Chaque exemplaire est examiné, décrit et accompagné d’un certificat d’authenticité conforme aux standards du marché de l’art et du patrimoine ; l’exemplaire ici présenté se distingue par une lecture iconographique nette, un petit module caractéristique de la série, et une présence visuelle particulièrement convaincante pour un monnayage africain tardif dont la portée historique excède très largement la seule donnée monétaire.
Analyse & expertise
Observation minutieuse sous loupe ×10 et lumière rasante. L’examen direct de la pièce met en évidence, au droit, un buste diadémé à droite, dont le diadème perlé, la structure du visage, la ligne du cou et l’organisation du drapé demeurent nettement perceptibles, avec cette stylisation sobre et nerveuse propre au langage visuel du monnayage vandale africain inspiré des prototypes impériaux tardifs ; la périphérie conserve encore plusieurs lettres en relief, disposées conformément au type épigraphique attendu au nom d’Honorius, sans qu’il soit nécessaire, pour l’intelligence de la pièce, de forcer une lecture au-delà de ce que l’objet livre avec sûreté.

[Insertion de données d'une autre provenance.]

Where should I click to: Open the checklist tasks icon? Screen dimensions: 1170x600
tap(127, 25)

Au revers, la composition se reconnaît avec une autorité de lecture affirmée, puisque la figure de Roma assise à gauche apparaît de façon cohérente avec le type publié, accompagnée de la longue haste verticale qui structure l’ensemble du champ, tandis que le modelé général, malgré la concentration du relief sur un module réduit, conserve une présence immédiatement intelligible et pleinement conforme au schéma de la série VRBS ROMA connue pour Carthage.

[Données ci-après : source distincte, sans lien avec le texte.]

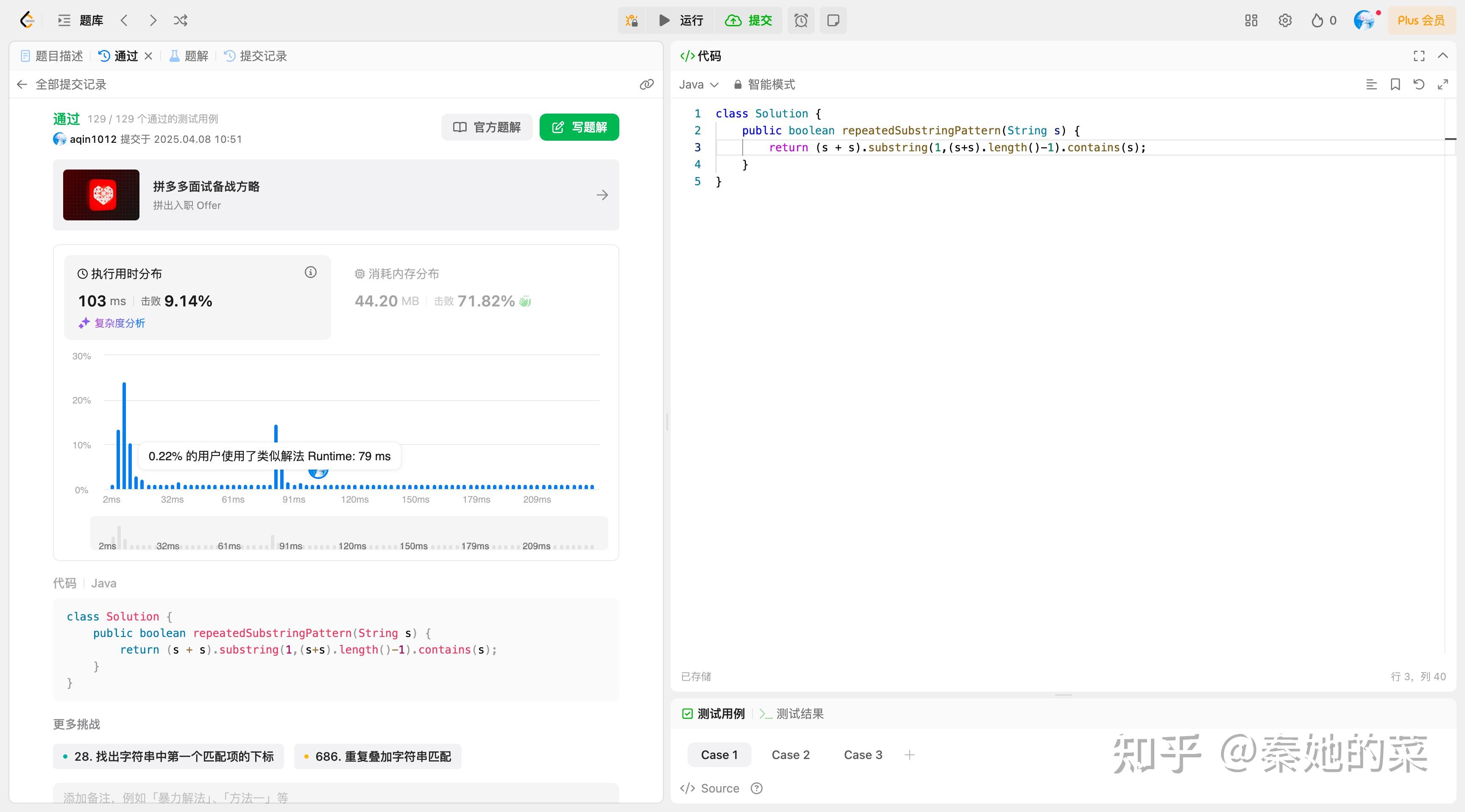This screenshot has width=1465, height=812.
Task: Open Case 2 test case
Action: pos(791,754)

La surface d’argent présente un aspect ancien et homogène, avec un relief adouci mais non dissous, une circulation ancienne perceptible sans perte d’identité du type, ainsi qu’un flan irrégulier et serré pleinement accordé à la technique de frappe au marteau relevée pour cette émission ; l’observation des bords, des champs et des transitions de matière ne laisse apparaître ni ligne périphérique continue ni couture susceptible d’évoquer une fabrication par moulage, tandis que les petites irrégularités du contour et les tensions du métal s’inscrivent naturellement dans la physionomie attendue d’une siliqua africaine ancienne.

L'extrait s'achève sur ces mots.